Romero necesita saber de qué están hechos los personajes, pero sobre todo qué historias llevan dentro, y esas historias hacia qué otras historias lo pueden conducir. Un libro que le resultó revelador para pensar la estructura fue Manuscrito encontrado en Zaragoza, el clásico de la literatura gótica de Jan Potocki, publicado en el año 1805, historias dentro de historias que surgen como esquirlas de una explosión, o bien desde un detalle menor, una conversación casual y banal, y se extienden hasta buscar su propia convulsión.

El gran tema con el que se enfrentan todos los personajes de Big Rip (junto con el lector) es el largo y dilatado fin del mundo. La novela no deja de pertenecer a ese género que podríamos llamar, a falta de otro nombre, de “catástrofe”: qué nos pasaría si el mundo, tal y como lo conocemos, se termina. Pero su pregunta va más allá, ese mundo que creemos conocer, ¿lo conocemos, realmente? Y si apenas lo conocemos, ¿cómo sería su final? ¿Sería un solo final o existirían varias formas de habitar ese final? “Pienso que los que mejor pueden sobrevivir al caos, al fin del mundo, son los que no están tan atados a la versión más estandarizada de lo real, por eso hay en la novela marginalidades de todo tipo. A los dos seudo protagonistas que aparecen en la tercera parte –yo los llamé protagonistas falsos– no les queda otra que dejarse llevar por un camino de crisis. Y ese dejarse llevar es su herramienta de supervivencia. Por eso cambian, y hasta cambian de físico. Me interesaba no solamente romper con la idea de continuidad sino también con esta idea de lo continuo y de lo cerrado que se usa para pensar una identidad. Yo soy esto, pero eso no quiere decir que no soy todo esto otro”.

Los personajes en los relatos de catástrofe parecen actuar en contra de lo que pasa cuando el mundo se termina, como si existiera en ellos una negación hacia un cambio.

-Me molestan mucho las historias que cuando hablan del fin del mundo lo hacen como relatos ordenados. En esos relatos, tenés una visión perfecta de lo que está pasando y donde deberías estar vos ahí. Y cuando terminas, estás limpio. Pero para mí la lengua, con la que se está contando, también tiene que tener algún tipo de desajuste, sobre todo si lo que estás contando es la crisis del mundo. En general, en los relatos de catástrofe, todo el mundo tiene en claro que está en el fin del mundo. Pero nosotros, en nuestras vidas, no tenemos en claro dónde estamos parados. Y estos personajes tampoco. Algunos lo tienen más claro que otros, y lo interpretan como una posibilidad, y otros están metidos en sus mundos, en sus intimidades. Esa es otra cosa que me perturba de esos relatos de catástrofes: las intimidades parecen vacías. Solo están atravesadas por la coyuntura. Viene el fin del mundo entonces tu intimidad colapsa, pero la intimidad tiene su propia lógica, y no necesariamente va a colapsar de la misma manera o al mismo tiempo en que colapsa el mundo. Me gusta esa idea, una intimidad que sobrevive al fin del mundo. Como una partícula. Las partículas que dejaría el Big Rip cuando todo se desgarre.

- [Requisitos del problema] Reproduce de manera exacta el pasaje del texto sobre la novela Big Rip que empieza con las palabras "Los personajes en" y termina con "hacia un cambio.". El listado no interviene en esto.

- [Material de origen]

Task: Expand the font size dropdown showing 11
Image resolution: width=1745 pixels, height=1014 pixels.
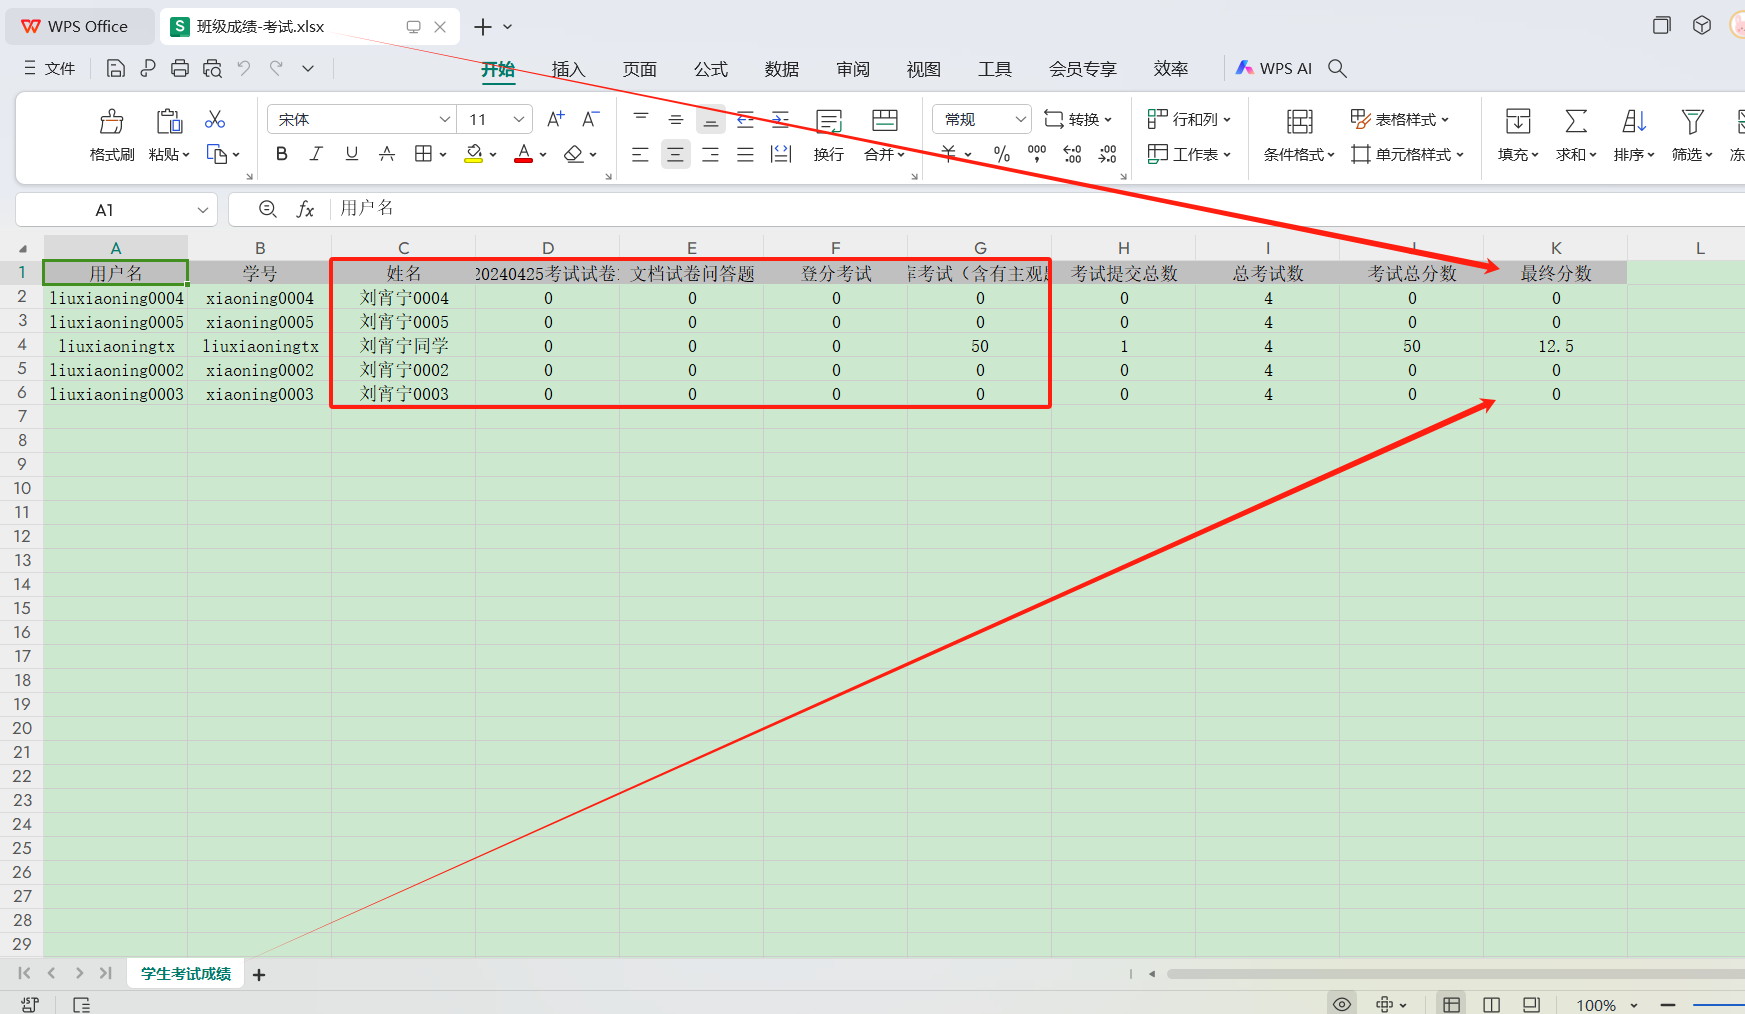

- [Solución del problema]
Los personajes en los relatos de catástrofe parecen actuar en contra de lo que pasa cuando el mundo se termina, como si existiera en ellos una negación hacia un cambio.